O Fundo Monetário Internacional reviu em baixa a previsão de crescimento para a África subsaariana, estimando agora um crescimento de 3,6% e 3,7% neste e no próximo ano, com a inflação a subir para 14,4%.

“Na África subsaariana, a perspetiva de crescimento é ligeiramente pior que a previsão de julho, com um declínio, de 4,7% em 2021, para 3,6% e 3,7% em 2022 e 2023, respetivamente, o que representa revisões em baixa de 0,2 e 03 pontos percentuais”, lê-se no relatório sobre as Previsões Económicas Mundiais, hoje divulgado em Washington no âmbito dos Encontros Anuais do FMI e do Banco Mundial.

Esta revisão em baixa “reflete o crescimento mais baixo dos parceiros comerciais, as condições financeiras e monetárias mais restritivas e uma mudança negativa nos termos do comércio das matérias-primas”, acrescentam os economistas do FMI, que estimam um crescimento mundial de 3,2% este ano, menos 0,2 pontos percentuais que a previsão de julho, e um abrandamento para 2,7% em 2023.

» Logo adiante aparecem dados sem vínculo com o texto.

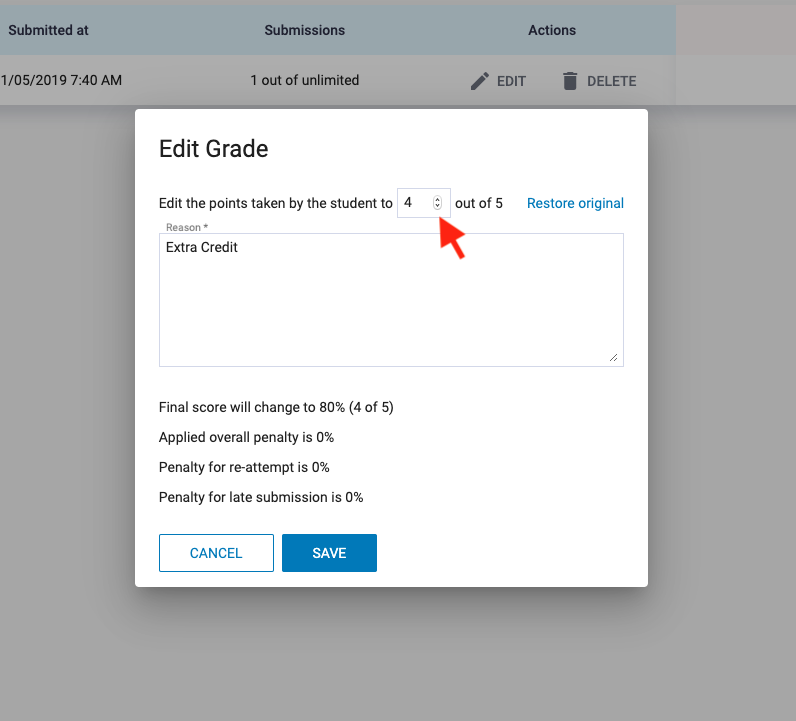Click the points number input field
This screenshot has width=796, height=721.
coord(423,203)
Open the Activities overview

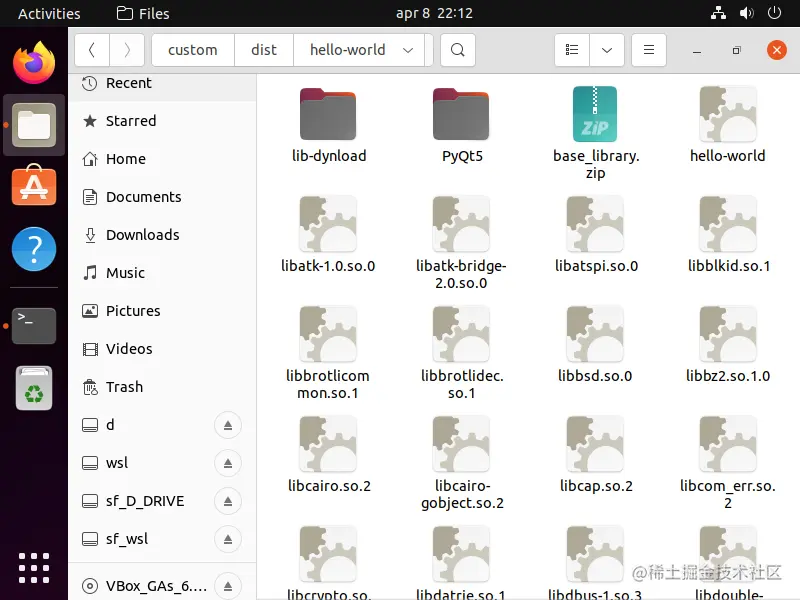pos(48,13)
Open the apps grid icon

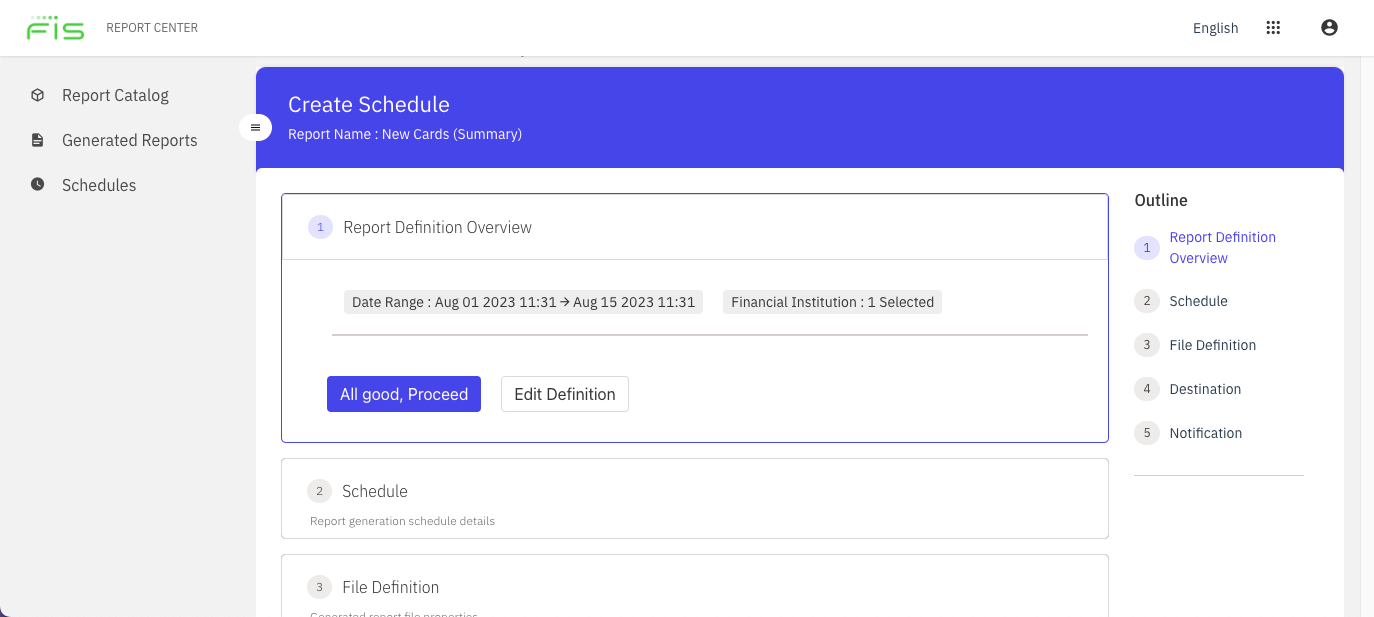(x=1273, y=27)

Na parte do relatório sobre a África subsaariana, o FMI admite que houve uma “grande revisão” da previsão de subida dos preços, estimando que a inflação aumente de 11,1%, no ano passado, para 14,4% este ano, o que representa mais dois pontos percentuais que a previsão de julho.

Esta mudança é explicada essencialmente com o agravamento das condições económicas mundiais, nomeadamente o impacto da invasão da Ucrânia pela Rússia e as consequências para o comércio de matérias-primas alimentares no continente africano.

“No geral, a inflação internacional aumentou, devido a aumentos nos preços da energia e dos alimentos para os consumidores, com a guerra a impulsionar as pressões inflacionistas”, lê-se no relatório, que aponta que a região da África subsaariana está particularmente exposta a esta evolução negativa.

“Os países de baixo rendimento onde os cidadãos já estavam a sofrer de má nutrição e excessiva mortalidade antes da guerra sofreram um impacto particularmente severo, com efeitos especialmente sérios na África subsaariana, onde os alimentos representam 40% da cesta básica e o efeito de contágio dos preços globais para os preços alimentares é relativamente alto, nos 30%”, aponta o FMI.

A subida dos preços levou os bancos centrais a nível mundial a aumentarem as taxas de juro, o que no caso dos países africanos tem um efeito duplamente negativo, já que a maior parte da dívida externa é emitida em dólares, tornando-a automaticamente mais cara em caso de aumento das taxas de juro por parte dos bancos centrais.

“Isto também fez aumentar os ‘spreads’ – a diferença entre os juros da dívida pública emitida em dólares ou euros destas economias de menor rendimento, e os juros dos EUA ou Alemanha -; na África subsaariana, a diferença dos ‘spreads’ para mais de dois terços dos títulos de dívida soberana ultrapassou o nível de 700 pontos base em agosto de 2022, significativamente mais que há um ano”, alerta o FMI.

O aumento desta diferença entre o que pagam os EUA ou a Alemanha para emitir dívida, e o que os investidores exigem aos países africanos para comprar dívida pública, tem levado muitos países africanos a defenderem uma realocação dos Direitos Especiais de Saque (SDR, na sigla em inglês), como forma de contornar a dificuldade de recorrer ao mercado financeiro internacional para financiar o desenvolvimento das suas economias.